Paddle Frame 3.0 architecture diagram
Rich interfaces: The PaddlePaddle framework provides a variety of deep learning-related development interfaces, such as tensor representation, mathematical calculation, model networking, and optimization strategies. These interfaces make it easy for developers to build and train their own deep learning models without having to go into the underlying technical details.
Under the development interface, the PaddlePaddle framework can be divided into four layers: the presentation layer, the scheduling layer, the operator layer, and the adaptation layer.
- Presentation layer: Focusing on the representation and transformation of computational graphs, it provides solid support for core functions such as dynamic to static (dynamic graphs to static graphs), automatic differentiation, automatic parallelism, operator combination, and computational graph optimization through highly scalable intermediate representation PIR.
- Scheduling layer: It is responsible for intelligent orchestration and efficient scheduling of code or computing graphs, and can manage and optimize the management of video memory and memory according to actual needs, and supports the efficient execution of dynamic and static graphs. Whether developers choose to use dynamic or static graphs for model development, the PaddlePaddle Framework provides an efficient execution environment while ensuring optimal resource utilization.
- Operator layer: It is composed of the neural network compiler CINN and the operator library PHI, and covers key functions such as tensor definition, operator definition, automatic operator fusion, and operator kernel implementation.
- Adaptation layer: It is used to achieve adaptation with the underlying chip, including device management, operator adaptation, communication adaptation, compilation and access, and other functions.
The following will focus on the new and major upgrade of PaddlePaddle 3.0 architecture, which mainly includes the following modules:
1) PIR, a high-scalability intermediate representation, breaks through the barriers of each module at the framework layer by creating a unified intermediate representation for the whole architecture, and improves the potential of paddle in the fields of scientific computing, compilation optimization, and large models.
2) Automatic optimization of the neural network compiler, which greatly improves the end-to-end performance of the model through automatic fusion and policy tuning;
3) Automatic parallelism reduces the cost of model development and performance optimization in large model scenarios, and greatly improves the user experience of large model scenarios.
03
A high extension intermediate indicates PIR
Computational graph intermediate representation (IR) is an important cornerstone of deep learning framework performance optimization, inference deployment, and compiler.

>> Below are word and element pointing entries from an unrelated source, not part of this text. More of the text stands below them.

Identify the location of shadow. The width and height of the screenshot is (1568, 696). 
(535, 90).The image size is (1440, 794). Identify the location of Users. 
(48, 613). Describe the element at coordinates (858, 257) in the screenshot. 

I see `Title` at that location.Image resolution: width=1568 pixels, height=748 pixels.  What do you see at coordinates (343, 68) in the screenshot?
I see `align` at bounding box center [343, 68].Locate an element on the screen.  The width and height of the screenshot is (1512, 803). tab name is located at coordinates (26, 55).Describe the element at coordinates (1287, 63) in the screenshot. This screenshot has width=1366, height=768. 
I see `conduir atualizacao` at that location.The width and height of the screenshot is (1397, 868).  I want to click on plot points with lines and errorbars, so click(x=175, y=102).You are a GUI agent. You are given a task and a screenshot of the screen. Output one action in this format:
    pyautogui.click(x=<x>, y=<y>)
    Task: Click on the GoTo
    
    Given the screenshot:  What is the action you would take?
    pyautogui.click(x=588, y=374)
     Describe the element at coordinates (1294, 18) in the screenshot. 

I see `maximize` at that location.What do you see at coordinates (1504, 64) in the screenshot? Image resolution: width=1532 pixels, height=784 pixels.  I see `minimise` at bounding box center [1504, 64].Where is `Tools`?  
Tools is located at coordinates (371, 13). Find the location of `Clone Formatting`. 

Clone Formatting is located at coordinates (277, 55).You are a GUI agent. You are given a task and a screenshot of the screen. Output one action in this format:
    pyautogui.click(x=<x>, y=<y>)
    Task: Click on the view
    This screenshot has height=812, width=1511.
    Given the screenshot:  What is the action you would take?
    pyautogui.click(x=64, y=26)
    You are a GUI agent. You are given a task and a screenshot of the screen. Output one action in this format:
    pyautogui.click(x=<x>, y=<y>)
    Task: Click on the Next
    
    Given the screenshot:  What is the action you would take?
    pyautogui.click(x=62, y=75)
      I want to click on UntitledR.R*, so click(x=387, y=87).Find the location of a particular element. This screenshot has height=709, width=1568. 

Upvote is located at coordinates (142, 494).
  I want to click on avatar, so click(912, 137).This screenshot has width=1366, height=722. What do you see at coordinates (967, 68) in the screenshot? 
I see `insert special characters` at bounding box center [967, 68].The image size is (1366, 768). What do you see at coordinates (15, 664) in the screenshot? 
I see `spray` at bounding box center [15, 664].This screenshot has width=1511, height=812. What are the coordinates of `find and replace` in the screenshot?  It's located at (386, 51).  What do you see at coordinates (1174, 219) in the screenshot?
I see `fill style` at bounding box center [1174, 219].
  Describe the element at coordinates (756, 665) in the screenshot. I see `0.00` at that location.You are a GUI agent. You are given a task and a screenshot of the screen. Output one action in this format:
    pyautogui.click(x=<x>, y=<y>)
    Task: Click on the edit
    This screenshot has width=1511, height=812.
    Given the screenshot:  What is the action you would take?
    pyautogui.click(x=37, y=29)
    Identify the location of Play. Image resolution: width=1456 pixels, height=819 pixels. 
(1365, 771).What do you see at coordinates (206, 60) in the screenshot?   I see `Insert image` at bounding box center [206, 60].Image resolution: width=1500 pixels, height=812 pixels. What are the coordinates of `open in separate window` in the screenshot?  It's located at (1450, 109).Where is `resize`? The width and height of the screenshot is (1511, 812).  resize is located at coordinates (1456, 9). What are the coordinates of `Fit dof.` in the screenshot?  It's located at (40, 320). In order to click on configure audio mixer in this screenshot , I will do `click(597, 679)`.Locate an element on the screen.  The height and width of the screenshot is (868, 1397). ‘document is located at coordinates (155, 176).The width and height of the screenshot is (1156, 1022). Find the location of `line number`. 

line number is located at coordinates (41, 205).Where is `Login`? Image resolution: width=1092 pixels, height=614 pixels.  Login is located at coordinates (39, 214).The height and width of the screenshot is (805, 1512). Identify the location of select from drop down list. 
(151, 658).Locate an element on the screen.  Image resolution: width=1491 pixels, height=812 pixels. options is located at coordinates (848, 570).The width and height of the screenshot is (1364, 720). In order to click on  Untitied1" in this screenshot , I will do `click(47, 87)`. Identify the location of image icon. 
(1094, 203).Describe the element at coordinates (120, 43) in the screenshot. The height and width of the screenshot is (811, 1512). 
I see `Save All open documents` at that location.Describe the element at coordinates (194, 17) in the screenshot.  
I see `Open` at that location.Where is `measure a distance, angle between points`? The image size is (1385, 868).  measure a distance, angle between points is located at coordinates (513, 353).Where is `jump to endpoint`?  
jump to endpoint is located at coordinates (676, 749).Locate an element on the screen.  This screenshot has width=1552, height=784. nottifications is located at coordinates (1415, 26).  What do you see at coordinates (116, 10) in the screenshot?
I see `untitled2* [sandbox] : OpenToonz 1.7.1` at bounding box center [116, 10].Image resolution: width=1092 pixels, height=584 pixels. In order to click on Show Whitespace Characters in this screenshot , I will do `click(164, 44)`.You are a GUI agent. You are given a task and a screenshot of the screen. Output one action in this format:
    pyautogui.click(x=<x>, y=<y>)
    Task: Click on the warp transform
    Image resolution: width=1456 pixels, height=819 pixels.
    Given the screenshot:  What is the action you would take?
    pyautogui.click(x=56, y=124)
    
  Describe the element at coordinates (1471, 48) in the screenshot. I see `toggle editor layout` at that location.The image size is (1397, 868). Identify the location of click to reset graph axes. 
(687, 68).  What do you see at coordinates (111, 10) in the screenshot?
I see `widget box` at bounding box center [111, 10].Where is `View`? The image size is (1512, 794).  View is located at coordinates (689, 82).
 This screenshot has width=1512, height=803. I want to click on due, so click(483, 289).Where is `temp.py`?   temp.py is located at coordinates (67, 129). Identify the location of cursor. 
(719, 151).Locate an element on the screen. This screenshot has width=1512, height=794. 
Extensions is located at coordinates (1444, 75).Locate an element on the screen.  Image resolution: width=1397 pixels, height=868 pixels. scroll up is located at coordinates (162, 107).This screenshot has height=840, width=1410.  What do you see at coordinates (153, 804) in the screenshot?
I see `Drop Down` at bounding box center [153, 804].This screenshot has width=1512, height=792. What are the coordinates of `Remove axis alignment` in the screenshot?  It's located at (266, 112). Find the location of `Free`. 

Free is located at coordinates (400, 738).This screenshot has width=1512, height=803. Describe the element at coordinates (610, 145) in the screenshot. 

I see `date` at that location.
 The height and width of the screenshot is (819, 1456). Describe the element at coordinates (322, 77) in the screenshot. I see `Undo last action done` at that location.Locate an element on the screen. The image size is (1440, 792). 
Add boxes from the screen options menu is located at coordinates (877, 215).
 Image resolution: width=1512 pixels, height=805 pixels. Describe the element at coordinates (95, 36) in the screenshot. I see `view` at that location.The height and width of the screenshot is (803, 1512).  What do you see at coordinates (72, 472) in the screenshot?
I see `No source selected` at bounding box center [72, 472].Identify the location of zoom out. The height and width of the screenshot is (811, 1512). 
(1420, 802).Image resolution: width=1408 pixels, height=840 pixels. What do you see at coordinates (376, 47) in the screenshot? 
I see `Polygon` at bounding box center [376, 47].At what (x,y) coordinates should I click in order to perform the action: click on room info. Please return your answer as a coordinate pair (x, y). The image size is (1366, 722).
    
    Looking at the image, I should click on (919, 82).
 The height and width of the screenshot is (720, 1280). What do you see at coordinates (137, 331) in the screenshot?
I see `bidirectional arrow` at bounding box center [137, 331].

In recent years, more and more frameworks and researchers have introduced compiler technology into the optimization of neural network models for deep learning, and on this basis, they can automatically optimize neural networks and generate code with the help of compiler concepts, technologies, and tools. In the era of large models, there are higher requirements for IR in terms of flexibility, scalability, and completeness.
Therefore, under version 3.0, PaddlePaddle standardizes the IR definition of intermediate representation at the infrastructure level to achieve unified representation of the whole architecture and realize the sharing of development results in all directions of upstream and downstream. PaddlePaddle's next-generation IR architecture focuses on two important dimensions: high flexibility and high scalability, and realizes complex semantic support through more complete and robust semantic expression capabilities, unified representation of the whole architecture, and efficient and pluggable performance optimization strategy (Pass) development mechanism, which more conveniently supports rich sharding strategies under automatic parallel of large models, and seamlessly connects with neural network compilers to achieve automatic performance optimization and multi-hardware adaptation.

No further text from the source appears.